Hartum’un merkezi birçok kez protestolara sahne oldu. (Reuters)
Hartum’un merkezi birçok kez protestolara sahne oldu. (Reuters)
TT

Sudan’da Beşir rejiminin liderleri serbest bırakıldı

Hartum’un merkezi birçok kez protestolara sahne oldu. (Reuters)
Hartum’un merkezi birçok kez protestolara sahne oldu. (Reuters)
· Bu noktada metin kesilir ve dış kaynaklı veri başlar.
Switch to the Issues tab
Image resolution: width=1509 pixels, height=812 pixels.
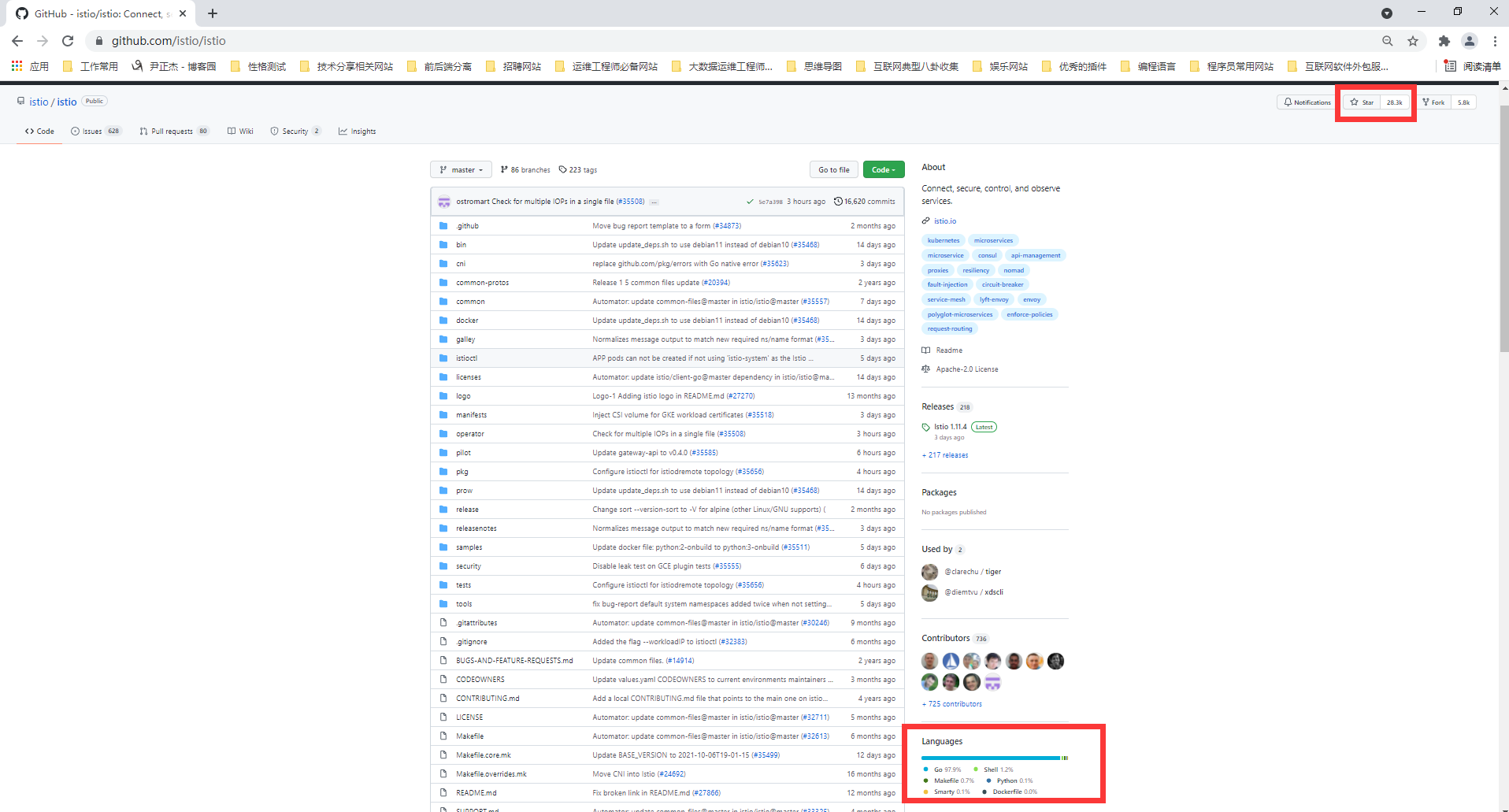96,132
Sudanlı yetkililer, Direniş Komiteleri’nin birçok liderine karşı geniş çaplı bir tutuklama operasyonu yürütüyor. Sudan Meslek Odaları Birliği’nin önde gelen lideri Taha Osman Hartum’un güneyindeki bir hapishaneye sevk edilirken Müslüman Kardeşler (İhvan) lideri Enes Ömer’in yanı sıra Ulusal Kongre Partisi’nin bir dizi lideri ve emekli asker idam cezası ile yargılandıkları suçlamalardan beraat edilmelerinin ardından serbest bırakıldı.
Sudan’daki bir mahkeme dün, ülkedeki Müslüman Kardeşler’in siyasi kolu olan Ulusal Kongre Partisi lideri emekli Tümgeneral Enes Ömer ve bazı İhvan liderlerini serbest bıraktı. Anayasal düzeni bozmak ve güç kullanarak otoriteye karşı gelmekle suçlanan söz konusu kişiler idamla yargılanıyordu. Aynı mahkeme ayrıca ordu ve istihbarat teşkilatının çeşitli kademelerinde görev yapmış olan altı emekli subay ile diğer bazı sanıklara, mahkumiyet gerektirecek deliller bulunmadığı gerekçesiyle beraat kararı verdi.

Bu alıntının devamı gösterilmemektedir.